Google has announced that its web browser, Google Chrome will crackdown on pages that trick people into signing up for dodgy subscriptions. The service will come in December with a free update called Chrome 71 and, Google said, could protect millions of people from being scammed.
An example given is when, for instance, a game you’ve downloaded on your phone asks for your mobile number in order to play. Then, cyber villains use that information to charge a fee, which the unsuspecting user doesn’t notice until getting their bill.
Alongside this welcome development, Google said they also intend to crackdown on abusive advertisements, like those annoying popups that no matter what you click on just won’t go away.
Last February Google attempted to implement a crackdown but admitted they hadn’t gone far enough. Google Chrome does currently have an option to enable a popup blocker, but it has become increasingly clear that websites are finding ways around it. Particularly by embedding code into their web pages that redirect you to a new destination.
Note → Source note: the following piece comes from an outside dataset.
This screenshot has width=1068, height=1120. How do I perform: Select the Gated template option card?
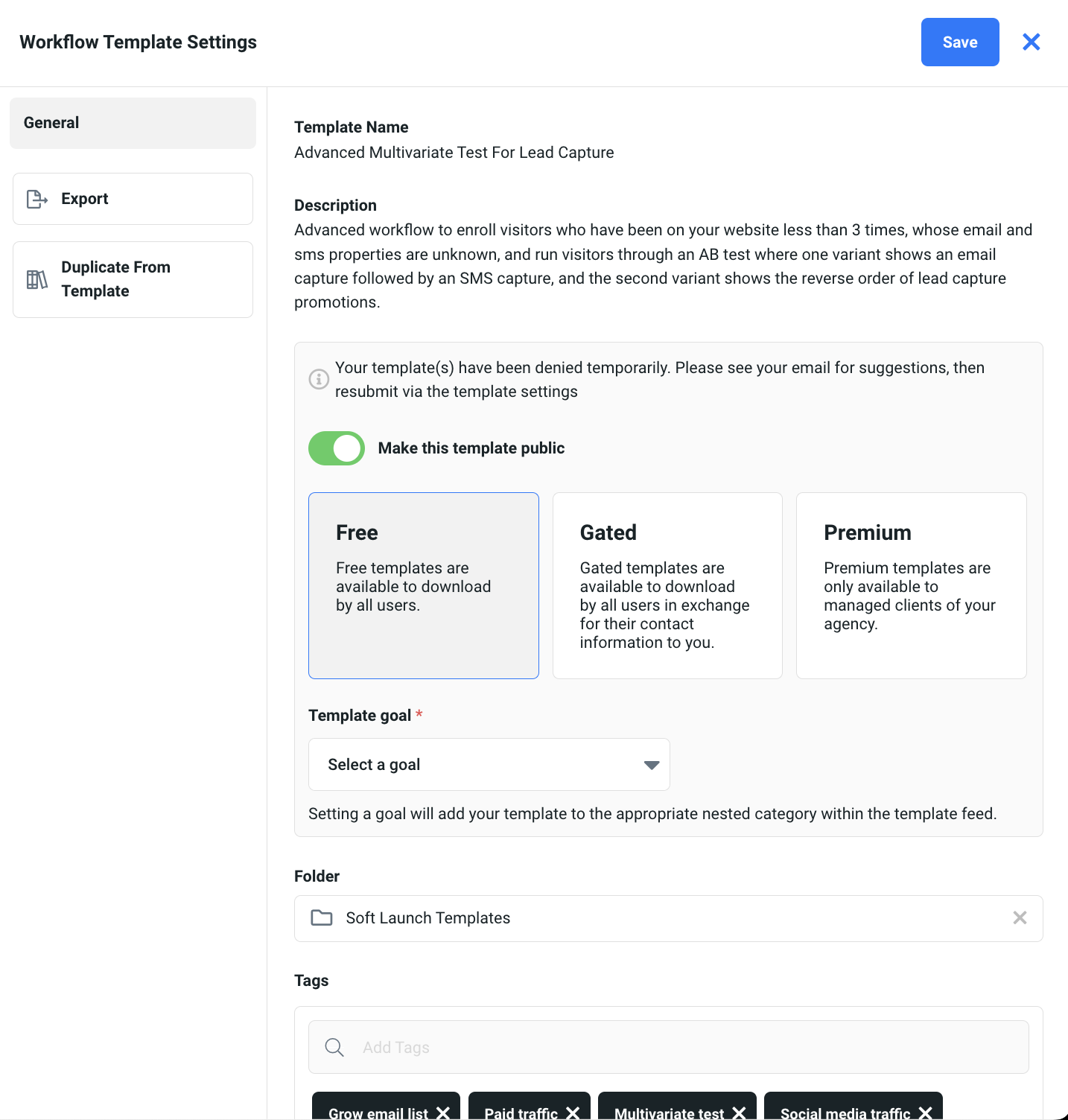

Google said these create an ‘abusive experience for users’, including issues such as fee messages, unexpected clicks, phishing attempts and misleading site behaviour.
Likewise, Google have announced they will clampdown on malicious Chrome extensions. They have said they will implement a rigorous review process that will include more human intervention to better scrutinise extensions.
Chrome extensions have been great for customising your web browser and there are more than 180,000 extensions out there. From blocking ads to checking your grammar, managing passwords or translating texts.
But the openness of Chrome extensions and the Chrome Web Store has opened the door to malware, spyware, Facebook hijackers and cryptocurrency miners. Back in 2015 Google found that one-in-ten Chrome extensions were malware.
Google is not the only company finally cracking down on the potential exploitation of their services. Along with Firefox and Microsoft Edge, Apple itself has said its Safari browser released this year will make it ‘dramatically more difficult for companies to identify you and track you.’